“ ” O livro apresenta trajetórias de pessoas simples e de figuras públicas que marcaram época na cidade. O autor destaca que o propósito de seu trabalho não é exaltar classes sociais, mas, sim, reconhecer legados.
O escritor e memorialista Célio Cordeiro lançou, no dia 5 de dezembro, seu segundo livro: “Nossa Gente”. A obra segue o mesmo padrão editorial do primeiro volume e reúne quase 60 crônicas que resgatam histórias de personagens que contribuíram para a construção social, cultural e humana de Carmo do Cajuru.
O livro apresenta trajetórias de pessoas simples e de figuras públicas que marcaram época na cidade. O autor destaca que o propósito de seu trabalho não é exaltar classes sociais, mas, sim, reconhecer legados. “O conteúdo da minha escrita não é elitizado. Não me importa se é rico ou pobre; o mais importante são os feitos positivos que nos deixaram”, afirma.
Segundo Célio, a motivação para a segunda obra reforça sua ligação com as raízes cajuruenses. “Mais do que um livro, é um tributo à identidade e à memória do nosso povo. Peço a Deus vida e saúde para que venham outras obras”, destacou.
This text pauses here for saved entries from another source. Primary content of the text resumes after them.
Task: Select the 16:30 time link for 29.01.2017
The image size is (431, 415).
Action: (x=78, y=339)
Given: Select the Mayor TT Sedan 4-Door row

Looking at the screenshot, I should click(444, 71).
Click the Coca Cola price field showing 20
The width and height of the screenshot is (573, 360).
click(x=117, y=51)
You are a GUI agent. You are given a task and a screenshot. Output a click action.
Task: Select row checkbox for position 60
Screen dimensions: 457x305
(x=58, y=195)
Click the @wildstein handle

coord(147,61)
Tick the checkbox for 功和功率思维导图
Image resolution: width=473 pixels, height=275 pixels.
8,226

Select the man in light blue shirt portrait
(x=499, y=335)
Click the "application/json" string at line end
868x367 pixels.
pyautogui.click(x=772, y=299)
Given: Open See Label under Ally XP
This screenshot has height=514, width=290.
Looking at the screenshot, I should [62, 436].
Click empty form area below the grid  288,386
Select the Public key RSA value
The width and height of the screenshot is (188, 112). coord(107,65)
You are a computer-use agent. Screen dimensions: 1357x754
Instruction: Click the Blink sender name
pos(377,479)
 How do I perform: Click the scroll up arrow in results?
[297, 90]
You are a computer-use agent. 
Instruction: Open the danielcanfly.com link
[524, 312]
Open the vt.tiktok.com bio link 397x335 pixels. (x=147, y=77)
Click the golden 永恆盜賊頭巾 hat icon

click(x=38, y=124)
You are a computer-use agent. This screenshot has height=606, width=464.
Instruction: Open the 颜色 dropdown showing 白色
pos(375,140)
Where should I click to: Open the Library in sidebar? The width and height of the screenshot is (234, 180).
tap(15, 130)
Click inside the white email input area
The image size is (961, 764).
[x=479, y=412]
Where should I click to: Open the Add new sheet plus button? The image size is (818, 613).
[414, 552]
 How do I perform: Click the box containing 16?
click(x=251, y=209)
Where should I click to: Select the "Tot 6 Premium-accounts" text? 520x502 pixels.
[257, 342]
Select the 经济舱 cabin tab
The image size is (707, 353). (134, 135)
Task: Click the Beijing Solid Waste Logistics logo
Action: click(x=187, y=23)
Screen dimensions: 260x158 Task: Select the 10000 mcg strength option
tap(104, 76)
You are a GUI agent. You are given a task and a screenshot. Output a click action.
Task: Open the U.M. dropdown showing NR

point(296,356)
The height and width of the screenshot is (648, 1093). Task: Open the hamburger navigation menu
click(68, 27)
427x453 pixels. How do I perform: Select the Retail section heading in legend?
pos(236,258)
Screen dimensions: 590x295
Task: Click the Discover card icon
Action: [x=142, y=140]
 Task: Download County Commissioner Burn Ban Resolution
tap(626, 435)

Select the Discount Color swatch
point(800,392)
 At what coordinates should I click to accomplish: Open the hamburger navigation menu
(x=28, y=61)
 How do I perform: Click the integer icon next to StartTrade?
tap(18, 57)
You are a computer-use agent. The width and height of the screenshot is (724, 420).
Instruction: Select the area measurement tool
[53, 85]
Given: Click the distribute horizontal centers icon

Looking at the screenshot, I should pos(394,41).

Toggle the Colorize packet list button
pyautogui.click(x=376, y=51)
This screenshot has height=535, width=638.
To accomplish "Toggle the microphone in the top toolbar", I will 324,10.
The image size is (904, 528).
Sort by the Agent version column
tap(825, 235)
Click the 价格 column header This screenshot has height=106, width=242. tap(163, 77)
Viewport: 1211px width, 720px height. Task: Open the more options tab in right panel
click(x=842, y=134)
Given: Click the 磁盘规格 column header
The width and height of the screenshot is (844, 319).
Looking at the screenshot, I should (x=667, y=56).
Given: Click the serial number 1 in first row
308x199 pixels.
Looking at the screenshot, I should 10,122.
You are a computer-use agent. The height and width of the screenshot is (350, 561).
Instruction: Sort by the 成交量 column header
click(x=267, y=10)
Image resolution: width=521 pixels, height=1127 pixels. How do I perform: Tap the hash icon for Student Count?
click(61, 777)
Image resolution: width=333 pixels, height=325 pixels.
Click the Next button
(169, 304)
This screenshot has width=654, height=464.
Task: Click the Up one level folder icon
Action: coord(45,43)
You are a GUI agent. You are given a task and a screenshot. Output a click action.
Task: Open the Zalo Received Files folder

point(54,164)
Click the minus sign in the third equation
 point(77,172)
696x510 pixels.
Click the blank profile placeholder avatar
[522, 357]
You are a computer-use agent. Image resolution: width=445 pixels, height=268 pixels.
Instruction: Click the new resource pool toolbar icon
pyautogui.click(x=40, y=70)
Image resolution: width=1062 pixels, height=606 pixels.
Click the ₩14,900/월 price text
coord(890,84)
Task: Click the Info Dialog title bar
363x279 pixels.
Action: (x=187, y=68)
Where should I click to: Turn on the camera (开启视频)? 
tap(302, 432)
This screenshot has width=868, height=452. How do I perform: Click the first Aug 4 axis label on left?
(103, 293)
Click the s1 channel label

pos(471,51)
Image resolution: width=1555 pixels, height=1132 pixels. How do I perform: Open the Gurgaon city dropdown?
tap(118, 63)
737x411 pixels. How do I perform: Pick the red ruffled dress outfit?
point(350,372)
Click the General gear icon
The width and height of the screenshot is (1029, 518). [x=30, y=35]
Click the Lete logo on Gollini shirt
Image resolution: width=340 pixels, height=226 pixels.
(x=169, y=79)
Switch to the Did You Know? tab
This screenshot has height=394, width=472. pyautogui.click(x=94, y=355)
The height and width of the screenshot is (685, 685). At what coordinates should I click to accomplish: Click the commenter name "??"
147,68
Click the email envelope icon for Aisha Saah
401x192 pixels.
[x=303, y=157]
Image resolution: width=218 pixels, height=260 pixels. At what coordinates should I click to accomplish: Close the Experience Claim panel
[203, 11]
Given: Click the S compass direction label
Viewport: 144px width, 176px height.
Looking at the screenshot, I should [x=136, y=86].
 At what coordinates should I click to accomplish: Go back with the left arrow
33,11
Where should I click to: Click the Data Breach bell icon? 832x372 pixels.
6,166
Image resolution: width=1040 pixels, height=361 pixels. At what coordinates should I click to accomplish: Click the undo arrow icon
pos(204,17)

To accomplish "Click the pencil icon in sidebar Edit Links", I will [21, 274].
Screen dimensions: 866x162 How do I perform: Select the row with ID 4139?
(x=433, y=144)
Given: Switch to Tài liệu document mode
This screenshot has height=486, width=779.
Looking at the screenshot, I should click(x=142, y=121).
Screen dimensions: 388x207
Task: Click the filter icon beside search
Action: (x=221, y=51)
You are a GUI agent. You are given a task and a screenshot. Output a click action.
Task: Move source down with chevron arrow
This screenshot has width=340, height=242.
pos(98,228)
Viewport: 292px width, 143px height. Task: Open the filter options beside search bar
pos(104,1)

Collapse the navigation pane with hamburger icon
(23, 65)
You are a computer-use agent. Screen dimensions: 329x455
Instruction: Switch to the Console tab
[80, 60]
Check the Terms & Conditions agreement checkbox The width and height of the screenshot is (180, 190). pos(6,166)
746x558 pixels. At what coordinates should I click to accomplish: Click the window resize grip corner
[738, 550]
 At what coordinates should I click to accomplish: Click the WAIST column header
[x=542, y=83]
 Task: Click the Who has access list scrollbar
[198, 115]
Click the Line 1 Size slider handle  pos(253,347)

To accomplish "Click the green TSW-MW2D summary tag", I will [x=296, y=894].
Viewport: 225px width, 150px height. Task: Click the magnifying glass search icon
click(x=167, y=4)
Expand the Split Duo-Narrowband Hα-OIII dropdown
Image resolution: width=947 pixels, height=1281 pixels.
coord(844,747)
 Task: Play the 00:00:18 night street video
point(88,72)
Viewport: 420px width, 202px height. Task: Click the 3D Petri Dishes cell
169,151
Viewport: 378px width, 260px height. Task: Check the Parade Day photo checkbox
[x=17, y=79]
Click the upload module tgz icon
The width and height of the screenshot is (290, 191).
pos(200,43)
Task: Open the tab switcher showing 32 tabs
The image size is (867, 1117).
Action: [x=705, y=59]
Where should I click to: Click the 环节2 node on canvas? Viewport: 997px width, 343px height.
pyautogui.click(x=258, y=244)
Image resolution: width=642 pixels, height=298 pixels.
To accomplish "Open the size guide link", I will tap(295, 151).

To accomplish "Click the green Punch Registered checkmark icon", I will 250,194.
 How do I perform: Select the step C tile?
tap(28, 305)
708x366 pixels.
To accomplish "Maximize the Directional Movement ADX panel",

Ao comentar críticas recebidas no início do projeto, o escritor relembra que uma amiga — que não acompanhava de perto suas crônicas — questionou a diversidade de personagens retratados. “Por coincidência, na época, eu havia escrito sobre o doutor Marcondes, mas já tinha produzido muitas outras histórias de gente do povo”, contou. Ao revisitar textos anteriores, essa leitora percebeu nomes como Isabel Salomé, José Salomé, Dona Afonsina e Mário de Souza. Depois disso, enviou uma mensagem ao autor pedindo desculpas e reconhecendo a amplitude e sensibilidade do trabalho.
Célio faz questão de mostrar que suas crônicas abrangem pobres, negros, brancos, trabalhadores comuns e também figuras de destaque, desde que tenham deixado contribuições significativas. “Eu observo legados”, resume. Entre os personagens citados pelo autor estão personalidades como doutor Marcondes, doutor Hermon e João da Mata — este último lembrado por sua visão empreendedora, que influenciou o desenvolvimento urbano e econômico de Cajuru.
Membro da Academia Divinopolitana de Letras (ADL), Célio Cordeiro é também responsável pelo Museu e Arquivo Sacro-Histórico de Carmo do Cajuru, de onde acompanha, preserva e difunde a memória local.
Com “Nossa Gente”, o escritor reforça seu compromisso de registrar vidas que inspiram e que ajudam a contar a história do município. Como ele próprio afirma, trata-se de dar voz a quem “veio, deu o recado e deixou um legado”.